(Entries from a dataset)
※

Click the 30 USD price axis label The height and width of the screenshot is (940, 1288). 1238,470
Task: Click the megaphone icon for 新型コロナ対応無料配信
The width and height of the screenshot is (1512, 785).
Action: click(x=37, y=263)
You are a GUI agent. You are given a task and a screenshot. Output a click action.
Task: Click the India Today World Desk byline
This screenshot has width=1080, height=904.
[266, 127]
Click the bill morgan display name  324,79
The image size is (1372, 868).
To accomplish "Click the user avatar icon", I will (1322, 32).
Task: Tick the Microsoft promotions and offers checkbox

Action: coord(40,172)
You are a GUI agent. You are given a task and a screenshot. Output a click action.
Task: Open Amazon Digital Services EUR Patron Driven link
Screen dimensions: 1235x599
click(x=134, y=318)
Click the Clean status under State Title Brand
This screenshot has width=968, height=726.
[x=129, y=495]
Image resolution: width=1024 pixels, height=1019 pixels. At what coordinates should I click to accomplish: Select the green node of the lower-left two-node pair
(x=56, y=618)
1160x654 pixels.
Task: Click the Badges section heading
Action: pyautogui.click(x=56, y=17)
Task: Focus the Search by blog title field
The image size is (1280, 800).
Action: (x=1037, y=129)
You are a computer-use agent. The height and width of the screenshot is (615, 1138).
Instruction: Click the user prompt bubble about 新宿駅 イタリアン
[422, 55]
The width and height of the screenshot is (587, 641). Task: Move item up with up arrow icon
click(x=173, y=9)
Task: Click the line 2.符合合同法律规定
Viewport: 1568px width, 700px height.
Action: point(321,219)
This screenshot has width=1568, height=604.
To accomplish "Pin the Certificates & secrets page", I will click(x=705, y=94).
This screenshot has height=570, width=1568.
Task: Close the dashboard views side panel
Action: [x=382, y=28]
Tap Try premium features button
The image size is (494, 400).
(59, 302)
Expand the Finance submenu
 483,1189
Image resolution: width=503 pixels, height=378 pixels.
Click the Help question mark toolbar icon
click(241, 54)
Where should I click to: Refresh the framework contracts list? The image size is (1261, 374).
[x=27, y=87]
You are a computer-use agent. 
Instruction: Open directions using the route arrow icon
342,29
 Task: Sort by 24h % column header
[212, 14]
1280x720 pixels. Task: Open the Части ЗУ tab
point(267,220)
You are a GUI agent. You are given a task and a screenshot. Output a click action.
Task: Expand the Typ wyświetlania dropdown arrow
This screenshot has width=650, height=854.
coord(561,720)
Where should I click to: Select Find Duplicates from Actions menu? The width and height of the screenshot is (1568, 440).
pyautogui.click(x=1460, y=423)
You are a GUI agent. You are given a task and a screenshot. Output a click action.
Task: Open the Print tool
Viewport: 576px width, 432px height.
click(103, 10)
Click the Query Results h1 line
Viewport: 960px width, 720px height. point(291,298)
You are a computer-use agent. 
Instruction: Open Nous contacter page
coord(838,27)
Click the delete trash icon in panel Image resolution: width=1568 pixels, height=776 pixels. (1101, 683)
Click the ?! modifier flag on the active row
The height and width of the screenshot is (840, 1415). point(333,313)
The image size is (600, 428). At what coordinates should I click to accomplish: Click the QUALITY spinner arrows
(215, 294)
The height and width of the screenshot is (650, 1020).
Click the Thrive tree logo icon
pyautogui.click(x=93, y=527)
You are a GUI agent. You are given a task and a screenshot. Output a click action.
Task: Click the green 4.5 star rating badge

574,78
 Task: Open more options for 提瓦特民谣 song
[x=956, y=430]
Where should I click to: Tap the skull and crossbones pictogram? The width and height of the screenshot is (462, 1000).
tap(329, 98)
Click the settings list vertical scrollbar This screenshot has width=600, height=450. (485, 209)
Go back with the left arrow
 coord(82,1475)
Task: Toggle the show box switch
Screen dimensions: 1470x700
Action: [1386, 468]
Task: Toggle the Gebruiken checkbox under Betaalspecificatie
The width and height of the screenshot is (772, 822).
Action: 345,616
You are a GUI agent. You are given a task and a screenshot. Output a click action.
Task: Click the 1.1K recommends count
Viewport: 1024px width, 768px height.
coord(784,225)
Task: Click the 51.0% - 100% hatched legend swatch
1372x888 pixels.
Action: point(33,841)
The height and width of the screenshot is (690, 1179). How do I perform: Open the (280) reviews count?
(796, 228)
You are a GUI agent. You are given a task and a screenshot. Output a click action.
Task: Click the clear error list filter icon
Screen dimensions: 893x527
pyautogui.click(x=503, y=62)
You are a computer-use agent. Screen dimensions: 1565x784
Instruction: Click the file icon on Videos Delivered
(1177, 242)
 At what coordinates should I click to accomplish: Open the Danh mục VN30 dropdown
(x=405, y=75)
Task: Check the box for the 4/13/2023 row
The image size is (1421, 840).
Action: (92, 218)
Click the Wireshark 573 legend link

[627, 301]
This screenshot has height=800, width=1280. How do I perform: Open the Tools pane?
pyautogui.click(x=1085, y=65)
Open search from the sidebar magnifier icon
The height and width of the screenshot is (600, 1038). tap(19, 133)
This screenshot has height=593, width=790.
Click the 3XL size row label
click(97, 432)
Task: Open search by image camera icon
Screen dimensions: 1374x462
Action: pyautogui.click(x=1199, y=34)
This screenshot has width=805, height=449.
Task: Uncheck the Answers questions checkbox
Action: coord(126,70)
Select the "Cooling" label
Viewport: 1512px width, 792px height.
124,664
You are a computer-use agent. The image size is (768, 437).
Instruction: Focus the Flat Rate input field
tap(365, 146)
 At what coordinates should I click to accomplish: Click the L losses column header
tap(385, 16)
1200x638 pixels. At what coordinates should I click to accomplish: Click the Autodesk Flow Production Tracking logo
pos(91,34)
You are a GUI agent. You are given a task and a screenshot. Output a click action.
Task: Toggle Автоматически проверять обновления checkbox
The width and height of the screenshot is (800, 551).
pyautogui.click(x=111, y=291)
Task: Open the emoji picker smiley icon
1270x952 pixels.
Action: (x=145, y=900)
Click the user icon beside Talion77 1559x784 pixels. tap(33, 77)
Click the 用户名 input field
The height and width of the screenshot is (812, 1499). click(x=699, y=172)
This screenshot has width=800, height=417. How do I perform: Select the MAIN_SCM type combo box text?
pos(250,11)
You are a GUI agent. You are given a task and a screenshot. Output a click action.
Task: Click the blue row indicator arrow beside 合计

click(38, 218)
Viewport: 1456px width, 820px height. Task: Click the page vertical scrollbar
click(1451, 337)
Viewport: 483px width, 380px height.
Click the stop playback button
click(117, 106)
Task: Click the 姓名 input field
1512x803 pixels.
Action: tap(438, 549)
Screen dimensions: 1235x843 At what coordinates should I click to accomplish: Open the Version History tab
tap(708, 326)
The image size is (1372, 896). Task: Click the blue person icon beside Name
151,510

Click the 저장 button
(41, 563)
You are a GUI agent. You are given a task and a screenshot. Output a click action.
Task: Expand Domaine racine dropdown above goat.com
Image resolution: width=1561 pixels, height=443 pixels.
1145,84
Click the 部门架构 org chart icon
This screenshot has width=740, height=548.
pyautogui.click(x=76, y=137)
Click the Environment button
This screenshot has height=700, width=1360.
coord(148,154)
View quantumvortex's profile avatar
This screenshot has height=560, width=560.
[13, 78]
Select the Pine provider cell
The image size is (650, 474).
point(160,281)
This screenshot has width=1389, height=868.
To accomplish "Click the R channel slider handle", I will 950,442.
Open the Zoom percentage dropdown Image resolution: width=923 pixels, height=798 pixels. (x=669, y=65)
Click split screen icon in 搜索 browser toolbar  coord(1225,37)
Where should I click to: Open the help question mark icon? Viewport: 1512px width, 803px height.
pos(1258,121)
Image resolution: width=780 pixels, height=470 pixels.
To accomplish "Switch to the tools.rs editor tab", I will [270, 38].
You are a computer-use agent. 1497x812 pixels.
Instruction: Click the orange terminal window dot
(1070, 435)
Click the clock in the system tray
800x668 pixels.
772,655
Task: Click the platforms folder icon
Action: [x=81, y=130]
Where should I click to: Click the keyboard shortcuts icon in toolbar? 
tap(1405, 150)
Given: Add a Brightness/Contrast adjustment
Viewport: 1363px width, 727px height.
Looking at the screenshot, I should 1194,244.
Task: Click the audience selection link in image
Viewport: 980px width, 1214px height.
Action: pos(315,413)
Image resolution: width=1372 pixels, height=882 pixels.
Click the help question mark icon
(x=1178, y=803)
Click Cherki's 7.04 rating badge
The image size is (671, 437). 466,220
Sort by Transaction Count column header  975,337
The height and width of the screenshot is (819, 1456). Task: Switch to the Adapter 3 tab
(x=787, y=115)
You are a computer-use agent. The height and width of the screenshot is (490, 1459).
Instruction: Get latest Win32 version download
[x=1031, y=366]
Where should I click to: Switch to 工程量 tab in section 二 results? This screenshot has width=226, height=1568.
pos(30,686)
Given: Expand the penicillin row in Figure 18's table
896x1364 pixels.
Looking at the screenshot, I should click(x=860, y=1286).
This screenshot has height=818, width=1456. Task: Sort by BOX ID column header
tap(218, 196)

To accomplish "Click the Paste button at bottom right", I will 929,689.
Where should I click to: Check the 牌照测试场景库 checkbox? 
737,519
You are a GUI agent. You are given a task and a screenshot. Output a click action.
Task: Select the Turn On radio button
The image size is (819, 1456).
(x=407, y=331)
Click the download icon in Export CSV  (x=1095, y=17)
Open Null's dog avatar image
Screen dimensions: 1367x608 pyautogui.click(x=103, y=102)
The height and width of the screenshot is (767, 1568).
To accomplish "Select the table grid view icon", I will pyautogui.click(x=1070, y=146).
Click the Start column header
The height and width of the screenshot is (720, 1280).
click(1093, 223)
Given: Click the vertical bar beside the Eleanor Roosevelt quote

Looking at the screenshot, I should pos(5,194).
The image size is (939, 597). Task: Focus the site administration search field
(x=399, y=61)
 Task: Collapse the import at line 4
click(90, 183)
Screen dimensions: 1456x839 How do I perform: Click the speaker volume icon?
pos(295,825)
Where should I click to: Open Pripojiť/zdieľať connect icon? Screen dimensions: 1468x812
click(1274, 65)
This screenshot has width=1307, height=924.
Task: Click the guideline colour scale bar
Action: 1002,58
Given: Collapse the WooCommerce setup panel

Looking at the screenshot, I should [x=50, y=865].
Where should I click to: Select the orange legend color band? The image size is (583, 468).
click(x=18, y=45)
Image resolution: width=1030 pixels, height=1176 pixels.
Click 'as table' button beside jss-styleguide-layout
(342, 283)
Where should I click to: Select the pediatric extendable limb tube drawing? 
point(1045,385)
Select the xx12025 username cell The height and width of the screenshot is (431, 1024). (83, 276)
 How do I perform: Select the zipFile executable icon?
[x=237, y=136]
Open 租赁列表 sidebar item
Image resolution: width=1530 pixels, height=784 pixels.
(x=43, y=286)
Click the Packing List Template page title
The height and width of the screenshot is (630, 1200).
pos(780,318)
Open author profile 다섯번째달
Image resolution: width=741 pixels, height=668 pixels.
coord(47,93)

※

> What is being asked: Update the material from the line containing "The height and width of the screenshot is (819, 1456)." through the line containing "tap(218, 196)", replacing "Win32" with "Win64" and leaving everything else unchanged.

> Expected answer:
The height and width of the screenshot is (819, 1456). Task: Switch to the Adapter 3 tab
(x=787, y=115)
You are a computer-use agent. The height and width of the screenshot is (490, 1459).
Instruction: Get latest Win64 version download
[x=1031, y=366]
Where should I click to: Switch to 工程量 tab in section 二 results? This screenshot has width=226, height=1568.
pos(30,686)
Given: Expand the penicillin row in Figure 18's table
896x1364 pixels.
Looking at the screenshot, I should click(x=860, y=1286).
This screenshot has height=818, width=1456. Task: Sort by BOX ID column header
tap(218, 196)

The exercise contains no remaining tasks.